On June 28th, 1992, the day before the feast of Peter and Paul, Christian was ordained a priest in Nice. He came to Tizi-Ouzou (Algeria), a mission of the White Fathers. In 1993, he moved to the Palestinian state of Palestine for a three months session. Before he finally left to Algeria, he came back to us in Rome, and we asked him what was the purpose for him to go to Algeria, to a place where you can’t be “right” because the public announcement of the Gospel is forbidden.
Christian told us: “the important thing is that the Church is also there for the salvation of people and that we also pray there and celebrate the Eucharist.”
Christian was not able to celebrate the Eucharist in Algeria for a long time. He was making a new library for the young people of Tizi-Ouzou. Shortly after Christmas 1994, a group of terrorists raided the mission and Christian was killed together with his confreres.
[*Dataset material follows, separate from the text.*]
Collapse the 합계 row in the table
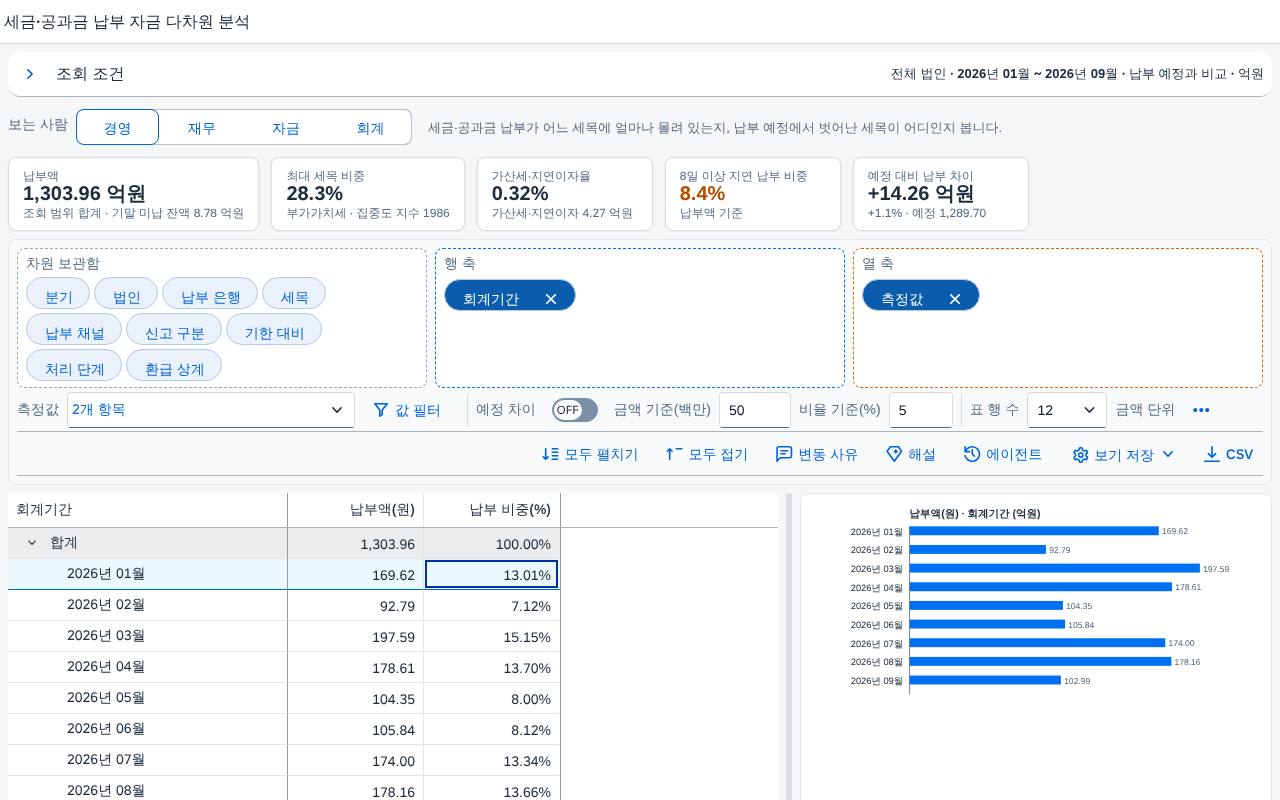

The Eucharistic victim of the body and blood of Christ that was so close to him was sealed by the devotion of his own body and blood.
His picture for his First Mass, on which a schmerzensmutter (Pietà) is seen in dark robe, I often face and sometimes I pray that I, like Christian, have the courage to add my whole life to Christ and to his people.
Archbishop Michael Fitzgerald, who is himself Missionary of Africa said on November 24., 2018, during the oath and decaon’s ordination of three young Missionaries of Africa:
“The testimony that you are asked for can go to martyrdom (the word martyrdom means ” testimony “). Let’s think of our confreres in Algeria, who will be beatified as martyrs on December 8th and we think of all the confreres who have suffered a violent death and whose names are registered on the plaques in the crypt of the Generalate in Rome. The martyrdom is prepared by a given life, by constant acts of love and service.”